**TEXT TO READ**:
---------------
April 16, 2008

Notes from Falcon from the beginning

Here is the quick notes from the session Falcon from the beginning by Jim Starkey and Ann Harrison

  • Why Falcon
    • Hardware is evolving rapidly, world is changing, so taking advantage
    • Customers need ACID transactions
  • Where hardware is going
    • CPUS breed like rabbits (more sockets, cores, threads/core)
    • Memory is bigger, faster and cheaper
    • Disks are bigger and cheaper but not much faster
    • In general boxes are getting cheaper
  • Where applications are going
    • batch - dead
    • timesharing - dead
    • departmental computing - dead
    • client server - fading fast
    • application servers for most of us
    • web services for the really big buys
  • Database Challenges
    • Traditional challenge
    • exhaust CPU, memory and disk simultaneously
  • Tradeoffs
    • use memory to page cache to avoid disk reads
    • record cache to avoid page cache manipulation
    • use CPU to find the fastest path to record
    • use CPU to minimize record size
    • Synchronize most data structures with user mode read/write locks
    • Synchronize high contention data structures with interlocked instructions
  • Architecture
    • Incomplete in-memory db with disk backfill
    • Multi-version concurrency control in memory
    • Updates in memory until commit
    • Group commits to a single serial log write
    • post-commit multi-threaded pipe line to move updates to disk
  • Incomplete in-memory database
    • records cached in memory
    • separate cache for disk pages
    • record cache hits 15% the cost of a page cache hit
    • record cache is more memory efficient than page cache
  • Record Encoding - cache efficiency
    • records encoded by value, not declaration
    • string “abc” occupies the same space in varchar(3) or varchar(4096)
---------------
**INFORMATION SUPPLIED**:

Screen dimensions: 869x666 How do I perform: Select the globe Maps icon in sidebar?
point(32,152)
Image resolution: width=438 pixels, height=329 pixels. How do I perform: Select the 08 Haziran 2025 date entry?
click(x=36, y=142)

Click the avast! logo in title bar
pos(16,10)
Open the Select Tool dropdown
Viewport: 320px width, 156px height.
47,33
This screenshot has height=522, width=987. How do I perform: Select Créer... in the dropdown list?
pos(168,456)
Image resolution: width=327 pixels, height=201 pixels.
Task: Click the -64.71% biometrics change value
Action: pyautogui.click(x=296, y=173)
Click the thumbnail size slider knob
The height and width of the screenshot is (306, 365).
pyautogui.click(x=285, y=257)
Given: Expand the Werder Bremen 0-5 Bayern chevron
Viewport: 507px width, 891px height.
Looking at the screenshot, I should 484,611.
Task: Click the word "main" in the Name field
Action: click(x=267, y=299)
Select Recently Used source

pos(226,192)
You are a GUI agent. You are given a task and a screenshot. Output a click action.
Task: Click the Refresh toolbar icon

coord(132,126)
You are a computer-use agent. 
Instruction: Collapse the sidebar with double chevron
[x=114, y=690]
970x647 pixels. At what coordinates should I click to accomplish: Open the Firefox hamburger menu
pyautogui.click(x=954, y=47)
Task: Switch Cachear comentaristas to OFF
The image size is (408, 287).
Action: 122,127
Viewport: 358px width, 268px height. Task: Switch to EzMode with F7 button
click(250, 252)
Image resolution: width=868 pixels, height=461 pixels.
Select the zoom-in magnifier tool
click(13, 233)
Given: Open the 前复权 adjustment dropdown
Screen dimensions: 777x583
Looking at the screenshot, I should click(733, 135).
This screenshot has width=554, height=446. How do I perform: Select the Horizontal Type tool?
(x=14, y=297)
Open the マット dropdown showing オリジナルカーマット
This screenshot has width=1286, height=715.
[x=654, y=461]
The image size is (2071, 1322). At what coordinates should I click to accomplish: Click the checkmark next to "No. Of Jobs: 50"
---------------
**BRIEF**:
Please answer these from the Falcon session notes:
1. How are disks changing, according to the notes?
2. What does a record cache hit cost compared with a page cache hit?
3. Which kind of application is described as "fading fast"?

**EXERCISE RESPONSE**:
1. Disks are bigger and cheaper but not much faster.
2. A record cache hit costs 15% of a page cache hit.
3. Client server.